BMC Microbiology 2011, 11:209  doi:10.1186/1471-2180-11-209

Published: 23 September 2011



The antifungal protein AFPNN5353 is a defensin-like protein of Aspergillus giganteus. It belongs to a group of secretory proteins with low molecular mass, cationic character and a high content of cysteine residues.
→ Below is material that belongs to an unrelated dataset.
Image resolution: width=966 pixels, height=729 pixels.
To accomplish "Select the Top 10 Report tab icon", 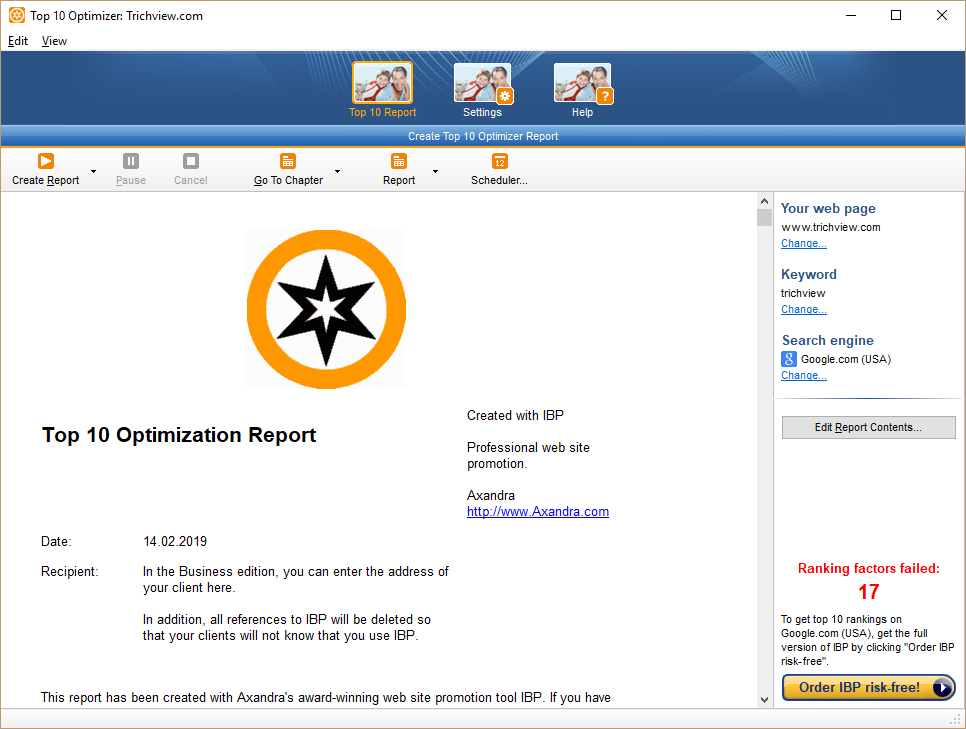I will pyautogui.click(x=382, y=83).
The protein inhibits the germination and growth of filamentous ascomycetes, including important human and plant pathogens and the model organsims Aspergillus nidulans and Aspergillus niger.
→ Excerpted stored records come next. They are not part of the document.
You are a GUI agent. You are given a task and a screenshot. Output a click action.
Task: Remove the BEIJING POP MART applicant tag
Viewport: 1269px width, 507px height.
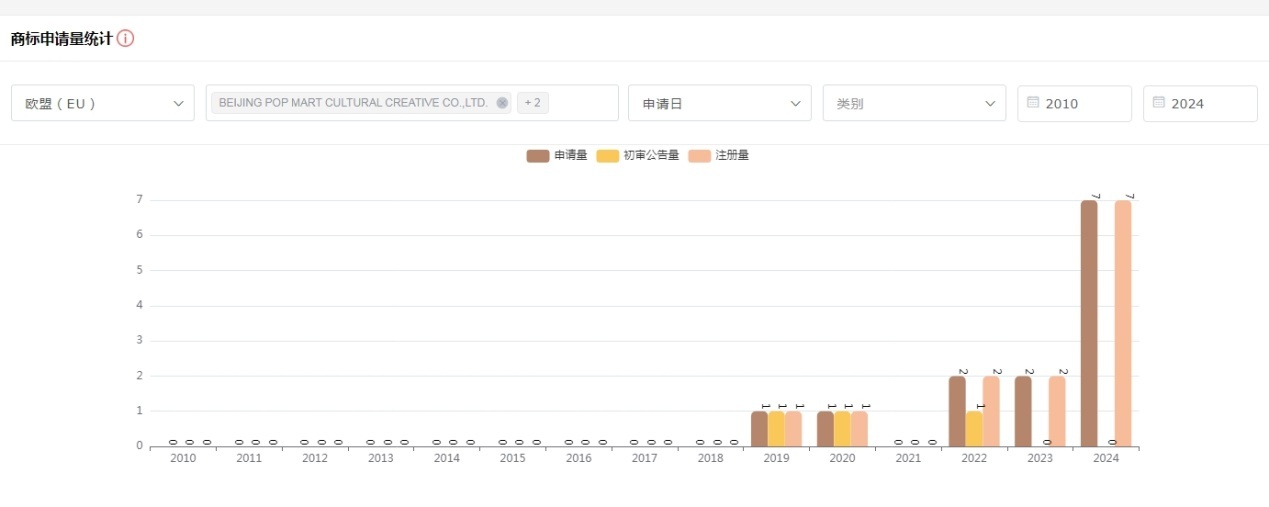coord(502,103)
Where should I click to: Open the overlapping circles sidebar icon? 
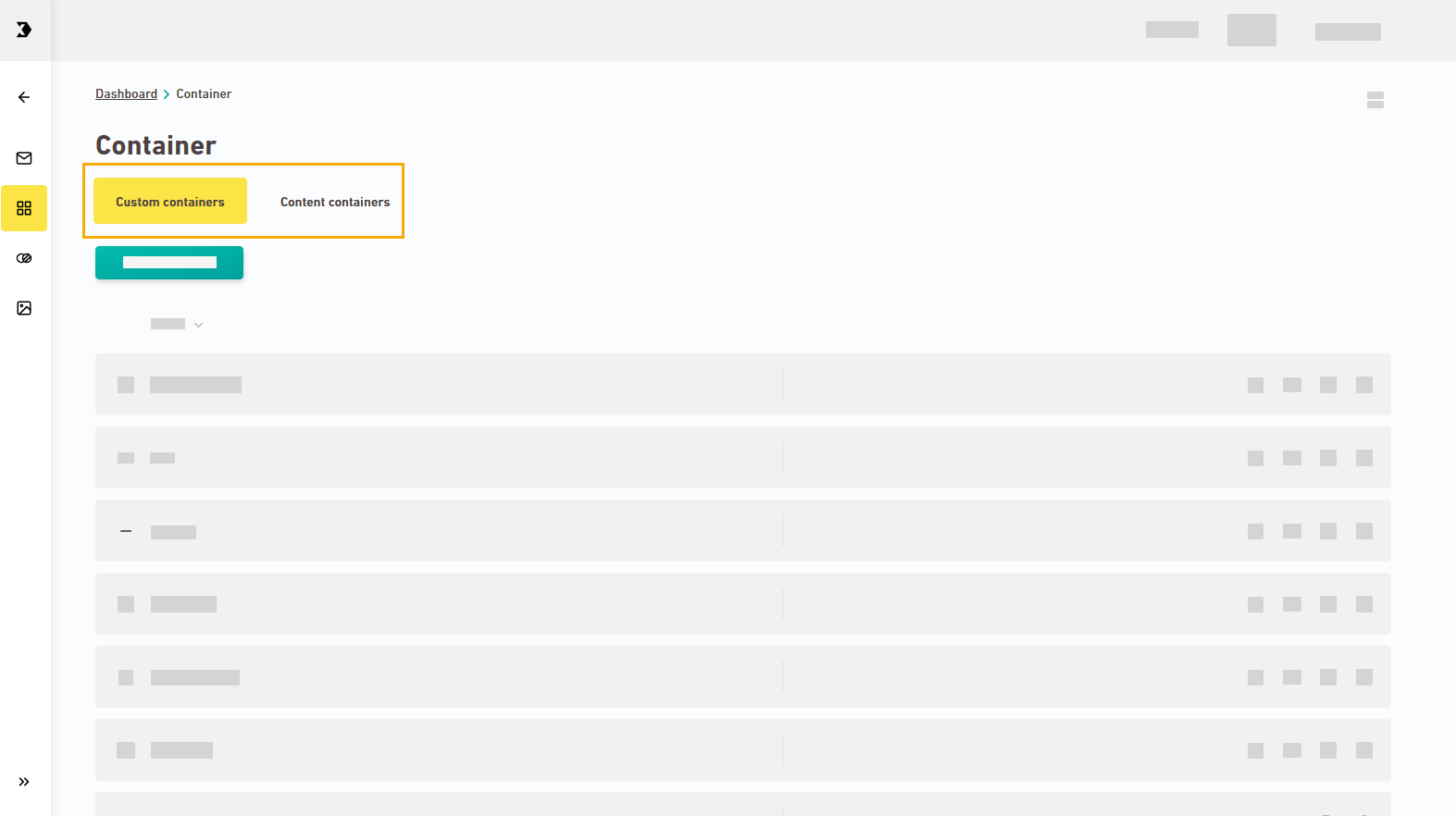tap(24, 258)
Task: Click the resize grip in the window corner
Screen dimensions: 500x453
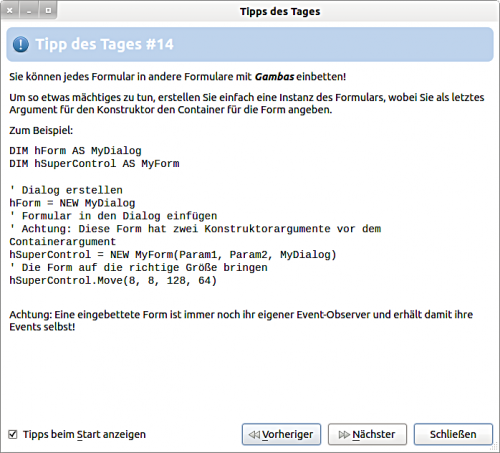Action: point(494,447)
We determined an AFPNN5353 hypersensitive phenotype of non-functional A. nidulans mutants in the protein kinase C (Pkc)/mitogen-activated protein kinase (Mpk) signalling pathway and the induction of the α-glucan synthase A (agsA) promoter in a transgenic A. niger strain which point at the activation of the cell wall integrity pathway (CWIP) and the remodelling of the cell wall in response to AFPNN5353. The activation of the CWIP by AFPNN5353, however, operates independently from RhoA which is the central regulator of CWIP signal transduction in fungi.

Furthermore, we provide evidence that calcium (Ca2+) signalling plays an important role in the mechanistic function of this antifungal protein. AFPNN5353 increased about 2-fold the cytosolic free Ca2+ ([Ca2+]c) of a transgenic A. niger strain expressing codon optimized aequorin. Supplementation of the growth medium with CaCl2 counteracted AFPNN5353 toxicity, ameliorated the perturbation of the [Ca2+]c resting level and prevented protein uptake into Aspergillus sp. cells.


The present study contributes new insights into the molecular mechanisms of action of the A. giganteus antifungal protein AFPNN5353. We identified its antifungal activity, initiated the investigation of pathways that determine protein toxicity, namely the CWIP and the Ca2+ signalling cascade, and studied in detail the cellular uptake mechanism in sensitive target fungi. This knowledge contributes to define new potential targets for the development of novel antifungal strategies to prevent and combat infections of filamentous fungi which have severe negative impact in medicine and agriculture.